We want to add a color system which shows whether there is an infection of S. aureus or P. aeruginosa in the wound. The detection will activate as soon as the first bacteria is in sight. For the testing the detection constructs can be coupled to a GFP(or a lumniscent) signal.
 
Appearance
 
Our bandage should be transparent. In this way you can look through the bandage and judge whether it should be changed or it can stay on for another day, or whether you need to see a doctor. Seeing through the bandage without having to remove it is one of the criteria for the burn wound center as well. Of course the bandage should be as thin as possible. We are aiming at a maximum thickness of one centimeter and a minimum thickness of 3 millimeter.
 
Safety
 
We have to make sure our bacteria stays inside the gel. Although it is unlikely that L. lactis infects a human, it is possible when the immune system is compromised. We can make sure the bacteria can not leave the bandage by adjusting the pore-size of this gel. Another extra safety point is the usage of a bottom membrane. This membrane will have a pore-size of 0.2um to make sure our molecules can diffuse, but the bacteria are stuck inside.
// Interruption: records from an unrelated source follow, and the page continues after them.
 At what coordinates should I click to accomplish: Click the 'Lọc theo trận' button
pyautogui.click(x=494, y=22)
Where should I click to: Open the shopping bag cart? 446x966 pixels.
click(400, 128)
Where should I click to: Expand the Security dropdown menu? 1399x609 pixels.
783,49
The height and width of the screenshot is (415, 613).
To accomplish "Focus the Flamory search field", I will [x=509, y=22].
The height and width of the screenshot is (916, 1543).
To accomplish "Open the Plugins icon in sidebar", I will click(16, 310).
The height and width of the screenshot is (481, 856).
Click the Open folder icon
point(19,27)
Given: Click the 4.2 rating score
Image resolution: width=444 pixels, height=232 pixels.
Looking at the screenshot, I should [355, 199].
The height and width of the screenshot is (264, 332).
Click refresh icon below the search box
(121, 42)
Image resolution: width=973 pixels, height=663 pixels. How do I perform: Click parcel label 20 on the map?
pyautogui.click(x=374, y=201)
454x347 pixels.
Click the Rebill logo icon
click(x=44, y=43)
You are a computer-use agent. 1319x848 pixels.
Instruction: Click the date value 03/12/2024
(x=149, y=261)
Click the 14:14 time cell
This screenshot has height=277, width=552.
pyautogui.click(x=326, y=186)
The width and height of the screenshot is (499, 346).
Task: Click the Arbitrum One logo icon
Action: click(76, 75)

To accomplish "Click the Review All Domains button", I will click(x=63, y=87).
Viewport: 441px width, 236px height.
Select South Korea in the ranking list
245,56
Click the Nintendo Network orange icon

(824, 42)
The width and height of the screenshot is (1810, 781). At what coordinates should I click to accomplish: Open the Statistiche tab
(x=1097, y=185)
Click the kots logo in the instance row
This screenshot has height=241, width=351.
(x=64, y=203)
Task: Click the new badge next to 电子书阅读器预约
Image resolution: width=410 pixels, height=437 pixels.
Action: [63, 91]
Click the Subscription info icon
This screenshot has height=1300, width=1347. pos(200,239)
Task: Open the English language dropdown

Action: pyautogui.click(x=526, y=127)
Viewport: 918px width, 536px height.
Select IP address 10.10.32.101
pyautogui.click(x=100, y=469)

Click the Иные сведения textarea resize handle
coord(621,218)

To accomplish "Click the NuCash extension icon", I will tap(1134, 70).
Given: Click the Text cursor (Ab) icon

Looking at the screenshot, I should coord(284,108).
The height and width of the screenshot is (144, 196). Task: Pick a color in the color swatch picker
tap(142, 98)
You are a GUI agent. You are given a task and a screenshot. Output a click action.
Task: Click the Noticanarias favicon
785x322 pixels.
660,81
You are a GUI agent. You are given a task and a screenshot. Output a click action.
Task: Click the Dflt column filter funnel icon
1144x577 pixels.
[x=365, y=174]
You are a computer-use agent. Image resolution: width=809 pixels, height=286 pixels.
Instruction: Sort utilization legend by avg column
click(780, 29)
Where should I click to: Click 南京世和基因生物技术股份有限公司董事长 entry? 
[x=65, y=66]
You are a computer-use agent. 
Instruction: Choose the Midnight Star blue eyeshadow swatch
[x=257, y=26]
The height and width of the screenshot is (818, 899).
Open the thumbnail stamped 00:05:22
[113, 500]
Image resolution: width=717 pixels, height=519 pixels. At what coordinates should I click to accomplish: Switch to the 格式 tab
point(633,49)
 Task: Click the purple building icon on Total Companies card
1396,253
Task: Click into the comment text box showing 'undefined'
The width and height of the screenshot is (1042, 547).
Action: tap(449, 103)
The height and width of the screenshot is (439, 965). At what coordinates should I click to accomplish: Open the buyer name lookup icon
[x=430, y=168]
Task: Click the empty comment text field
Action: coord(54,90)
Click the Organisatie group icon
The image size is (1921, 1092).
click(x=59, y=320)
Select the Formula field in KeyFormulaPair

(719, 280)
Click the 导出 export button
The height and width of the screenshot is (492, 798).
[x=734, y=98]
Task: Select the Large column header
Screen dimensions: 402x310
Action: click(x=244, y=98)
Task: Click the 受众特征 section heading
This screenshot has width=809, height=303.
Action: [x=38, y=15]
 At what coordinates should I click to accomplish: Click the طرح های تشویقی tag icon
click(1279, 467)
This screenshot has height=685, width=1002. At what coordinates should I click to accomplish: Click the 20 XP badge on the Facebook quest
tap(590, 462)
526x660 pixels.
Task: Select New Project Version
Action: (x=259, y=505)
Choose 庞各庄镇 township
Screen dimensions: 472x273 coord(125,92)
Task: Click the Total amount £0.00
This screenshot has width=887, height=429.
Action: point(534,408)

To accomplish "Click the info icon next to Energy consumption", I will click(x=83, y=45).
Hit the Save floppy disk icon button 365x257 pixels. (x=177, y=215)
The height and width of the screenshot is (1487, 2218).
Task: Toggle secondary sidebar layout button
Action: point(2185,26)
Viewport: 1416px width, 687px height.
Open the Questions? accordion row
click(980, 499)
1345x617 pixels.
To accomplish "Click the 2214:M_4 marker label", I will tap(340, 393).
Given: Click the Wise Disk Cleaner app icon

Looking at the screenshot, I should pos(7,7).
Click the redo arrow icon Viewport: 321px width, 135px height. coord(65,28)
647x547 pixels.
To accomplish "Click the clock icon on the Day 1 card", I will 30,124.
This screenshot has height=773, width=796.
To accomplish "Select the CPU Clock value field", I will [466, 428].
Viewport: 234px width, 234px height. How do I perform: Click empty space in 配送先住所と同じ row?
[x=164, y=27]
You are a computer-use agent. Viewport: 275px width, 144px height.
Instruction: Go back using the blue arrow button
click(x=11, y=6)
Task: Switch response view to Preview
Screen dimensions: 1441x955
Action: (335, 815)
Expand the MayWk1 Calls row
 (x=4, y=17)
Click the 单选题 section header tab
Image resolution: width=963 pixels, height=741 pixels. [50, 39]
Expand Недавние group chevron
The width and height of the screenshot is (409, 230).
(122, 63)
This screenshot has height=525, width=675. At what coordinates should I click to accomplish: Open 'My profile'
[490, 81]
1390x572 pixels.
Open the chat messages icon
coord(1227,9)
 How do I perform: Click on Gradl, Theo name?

Since we are aiming for hospital usage the bandage can be autoclaved or burned after use, and thrown away in the regular waste.
 
Comfort & User friendliness
 
The bandage should not stick, burns are painful wounds and we don't want to make it worse. Secondly it is important that the bandage can be activated easily. This should be within 30 minutes minimize the risk of getting infected. Also one of the requirements is the thickness the bandage, and mainly the thickness of the hydrogel. The thinner the bandage is the quicker the diffusion, and thus the quicker the treatment. Also the flexibillity of the bandage is important, the bandage should be waerable.